THE CAMEL POST.

If such be the discomfort of riding a smooth-going and good-tempered Camel, it may be imagined that to ride a hard-going and cross-grained animal must be a very severe trial to an inexperienced rider. A very amusing account of a ride on such a Camel, and of a fall from its back, is given by Mr. Hamilton in his "Sinai, the Hedjaz, and Soudan:"—

"A dromedary I had obtained at Suk Abu Sin for my own riding did not answer my expectations, or rather the saddle was badly put on—not an easy thing to do well, by the way—and one of my servants, who saw how out of patience I was at the many times I had had to dismount to have it arranged, persuaded me to try the one he was riding, the Sheik's present. I had my large saddle transferred to his beast, and, nothing doubting, mounted it.

"He had not only no nose-string, but was besides a vicious brute, rising with a violent jerk before I was well in the saddle, and anxious to gain the caravan, which was a little way ahead, he set off at his roughest gallop. Carpets, kufieh, tarbush, all went off in the jolting; at every step I was thrown a foot into the air, glad to come down again, bump, bump, on the saddle, by dint of holding on to the front pommel with the left hand, while the right was engaged with the bridle, which in the violence of the exercise it was impossible to change to its proper hand. I had almost reached the caravan, and had no doubt my hump-backed Pegasus would relax his exertions, when a camel-driver, one of the sons of iniquity, seeing me come up at full speed, and evidently quite run away with, took it into his head to come to my assistance.

"I saw what he was at, and called out to him to get out of the way, but instead of this he stuck himself straight before me, stretching himself out like a St. Andrew's cross, with one hand armed with a huge club, and making most diabolical grimaces. Of course the camel was frightened, it was enough to frighten a much more reasonable being; so, wheeling quickly round, it upset my unstable equilibrium. Down I came head foremost to the ground, and when I looked up, my forehead streaming with blood, the first thing I saw was my Arab with the camel, which he seemed mightily pleased with himself for having so cleverly captured, while the servant who had suggested the unlucky experiment came ambling along on my easy-paced dromedary, and consoled me by saying that he knew it was a runaway beast, which there was no riding without a nose-string.

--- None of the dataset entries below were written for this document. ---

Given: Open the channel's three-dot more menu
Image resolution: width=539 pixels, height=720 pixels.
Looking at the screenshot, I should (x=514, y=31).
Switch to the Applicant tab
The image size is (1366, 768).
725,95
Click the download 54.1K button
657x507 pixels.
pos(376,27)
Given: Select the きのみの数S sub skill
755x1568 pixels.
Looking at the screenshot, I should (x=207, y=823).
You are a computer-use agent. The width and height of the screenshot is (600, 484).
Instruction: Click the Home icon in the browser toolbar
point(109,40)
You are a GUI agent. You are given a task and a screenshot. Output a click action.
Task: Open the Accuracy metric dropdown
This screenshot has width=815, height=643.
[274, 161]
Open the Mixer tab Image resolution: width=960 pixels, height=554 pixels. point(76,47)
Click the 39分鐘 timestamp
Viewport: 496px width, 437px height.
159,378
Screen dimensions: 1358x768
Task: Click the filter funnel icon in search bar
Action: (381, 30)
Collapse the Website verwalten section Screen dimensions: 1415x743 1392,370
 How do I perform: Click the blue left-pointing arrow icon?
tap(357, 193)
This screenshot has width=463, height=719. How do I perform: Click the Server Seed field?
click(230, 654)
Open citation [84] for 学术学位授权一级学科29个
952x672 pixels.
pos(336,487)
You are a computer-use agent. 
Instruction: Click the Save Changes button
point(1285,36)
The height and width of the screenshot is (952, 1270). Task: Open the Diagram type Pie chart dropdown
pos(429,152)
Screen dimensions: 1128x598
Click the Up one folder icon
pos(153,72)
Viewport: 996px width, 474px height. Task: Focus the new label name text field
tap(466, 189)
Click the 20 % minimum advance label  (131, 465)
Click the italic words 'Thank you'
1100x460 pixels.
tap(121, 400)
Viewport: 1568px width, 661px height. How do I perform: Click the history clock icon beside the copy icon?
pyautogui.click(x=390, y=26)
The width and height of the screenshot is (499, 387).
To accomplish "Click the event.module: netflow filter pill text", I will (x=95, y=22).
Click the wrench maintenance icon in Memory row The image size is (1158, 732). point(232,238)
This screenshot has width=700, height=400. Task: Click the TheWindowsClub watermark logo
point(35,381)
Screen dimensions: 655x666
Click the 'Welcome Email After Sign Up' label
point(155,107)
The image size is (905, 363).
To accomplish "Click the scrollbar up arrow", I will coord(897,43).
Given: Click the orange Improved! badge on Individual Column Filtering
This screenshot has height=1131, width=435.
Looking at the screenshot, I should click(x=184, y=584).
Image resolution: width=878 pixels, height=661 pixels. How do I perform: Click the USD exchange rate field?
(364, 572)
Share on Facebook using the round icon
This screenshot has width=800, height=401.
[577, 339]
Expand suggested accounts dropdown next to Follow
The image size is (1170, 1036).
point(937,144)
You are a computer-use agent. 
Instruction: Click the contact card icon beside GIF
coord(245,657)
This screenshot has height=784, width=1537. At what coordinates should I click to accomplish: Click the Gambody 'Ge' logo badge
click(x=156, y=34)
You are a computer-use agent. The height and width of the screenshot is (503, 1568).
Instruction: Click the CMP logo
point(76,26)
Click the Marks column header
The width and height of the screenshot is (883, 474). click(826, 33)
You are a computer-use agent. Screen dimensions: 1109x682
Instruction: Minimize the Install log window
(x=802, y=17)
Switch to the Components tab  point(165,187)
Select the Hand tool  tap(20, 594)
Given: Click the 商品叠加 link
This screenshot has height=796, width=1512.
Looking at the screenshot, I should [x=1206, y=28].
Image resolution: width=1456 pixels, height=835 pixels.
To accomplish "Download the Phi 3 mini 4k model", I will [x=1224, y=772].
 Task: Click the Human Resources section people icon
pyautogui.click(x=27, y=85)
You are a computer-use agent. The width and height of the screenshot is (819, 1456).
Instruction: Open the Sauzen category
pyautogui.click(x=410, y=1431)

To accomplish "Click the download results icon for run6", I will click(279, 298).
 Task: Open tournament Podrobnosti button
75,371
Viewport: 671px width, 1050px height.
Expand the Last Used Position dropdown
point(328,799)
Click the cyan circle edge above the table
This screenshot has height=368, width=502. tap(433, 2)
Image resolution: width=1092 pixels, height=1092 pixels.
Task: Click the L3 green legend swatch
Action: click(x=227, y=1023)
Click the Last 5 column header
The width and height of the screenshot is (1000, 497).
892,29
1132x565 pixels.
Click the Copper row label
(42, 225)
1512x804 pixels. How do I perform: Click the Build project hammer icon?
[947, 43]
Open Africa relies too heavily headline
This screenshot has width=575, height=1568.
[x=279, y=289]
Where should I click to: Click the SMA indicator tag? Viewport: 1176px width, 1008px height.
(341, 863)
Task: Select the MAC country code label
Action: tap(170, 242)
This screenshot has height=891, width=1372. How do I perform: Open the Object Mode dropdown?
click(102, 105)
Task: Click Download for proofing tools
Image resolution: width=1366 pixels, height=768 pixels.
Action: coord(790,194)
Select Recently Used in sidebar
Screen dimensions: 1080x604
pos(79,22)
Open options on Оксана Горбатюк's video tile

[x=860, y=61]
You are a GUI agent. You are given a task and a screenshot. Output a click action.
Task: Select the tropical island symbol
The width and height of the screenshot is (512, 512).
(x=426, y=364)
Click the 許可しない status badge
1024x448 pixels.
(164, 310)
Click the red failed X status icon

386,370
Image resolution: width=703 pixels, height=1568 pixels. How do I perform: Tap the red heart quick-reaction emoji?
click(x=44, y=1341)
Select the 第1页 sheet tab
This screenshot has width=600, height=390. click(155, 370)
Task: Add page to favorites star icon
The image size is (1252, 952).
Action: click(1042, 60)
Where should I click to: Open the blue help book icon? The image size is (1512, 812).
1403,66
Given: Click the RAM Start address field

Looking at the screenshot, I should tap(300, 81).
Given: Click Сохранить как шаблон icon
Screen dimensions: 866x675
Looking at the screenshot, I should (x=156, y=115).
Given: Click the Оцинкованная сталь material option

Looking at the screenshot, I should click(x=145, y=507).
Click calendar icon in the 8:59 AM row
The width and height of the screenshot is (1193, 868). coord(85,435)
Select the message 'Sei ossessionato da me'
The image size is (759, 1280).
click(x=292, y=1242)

"I now began to study the way of keeping one's seat in such an emergency. An Arab, when he gallops his dromedary with one of these saddles, holds hard on with the right hand to the back part of the seat, not to the pommel, and grasps the bridle tightly in the other. The movement of the camel in galloping throws one violently forward, and without holding on, excepting on the naked back, when the rider sits behind the hump, it is impossible to retain one's seat. I afterwards thought myself lucky in not having studied this point sooner, as, from the greater resistance I should have offered, my tumble, since it was fated I should have one, would probably have been much more severe. It is true I might also have escaped it, but in the chapter of probabilities I always think a mishap the most probable."